▸ WORK REQUEST
Your answer should hold each line of the material that contains the word "button".

▸ DATA EXTRACTS
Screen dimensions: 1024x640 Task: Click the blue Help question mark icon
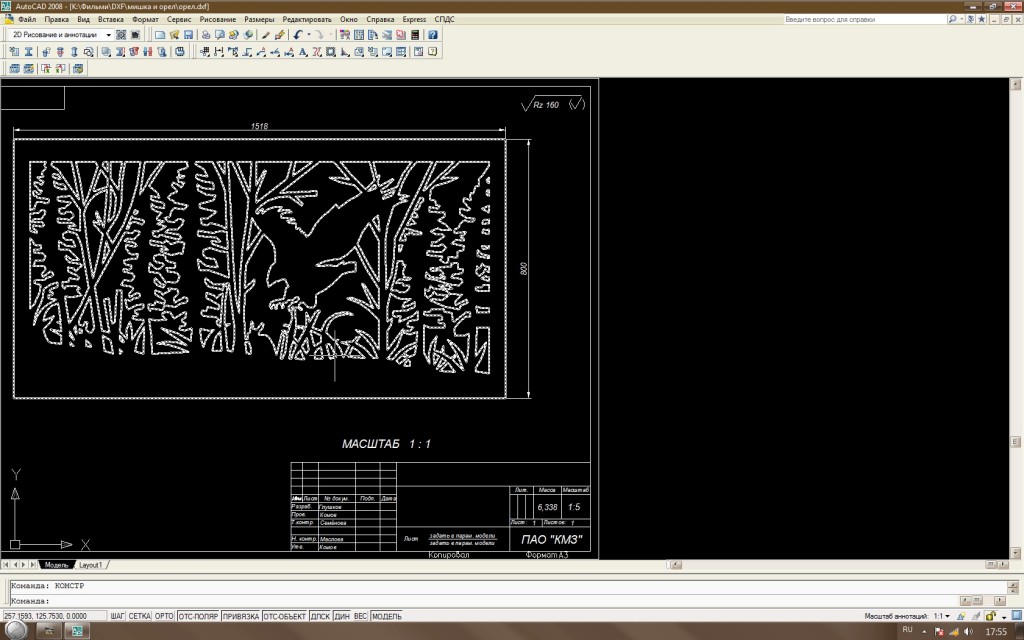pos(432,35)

--

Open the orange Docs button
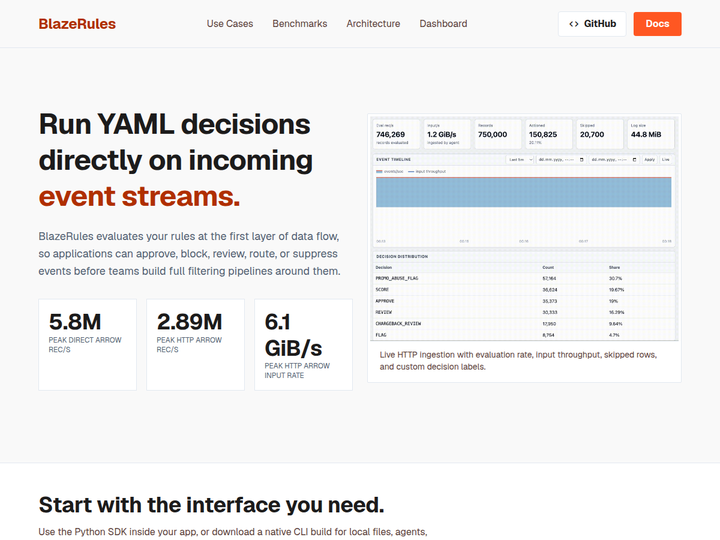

==

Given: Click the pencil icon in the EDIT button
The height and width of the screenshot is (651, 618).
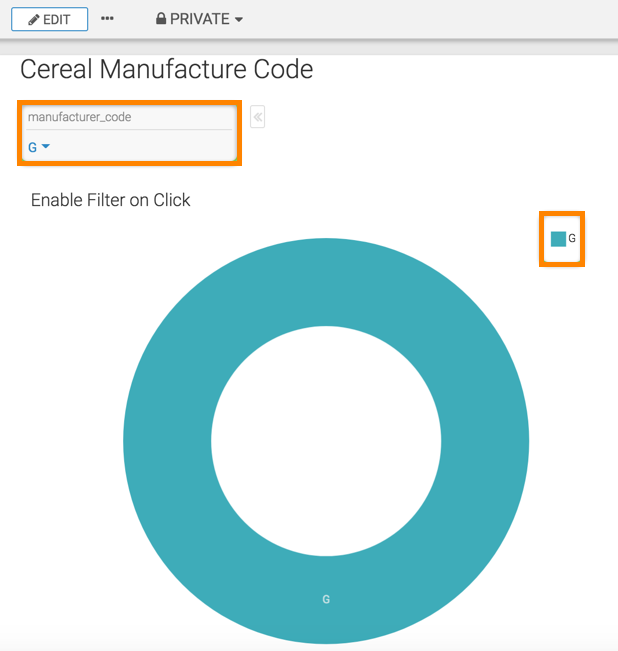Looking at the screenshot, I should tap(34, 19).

▸ THE COMPLETED TASK
Open the orange Docs button
Given: Click the pencil icon in the EDIT button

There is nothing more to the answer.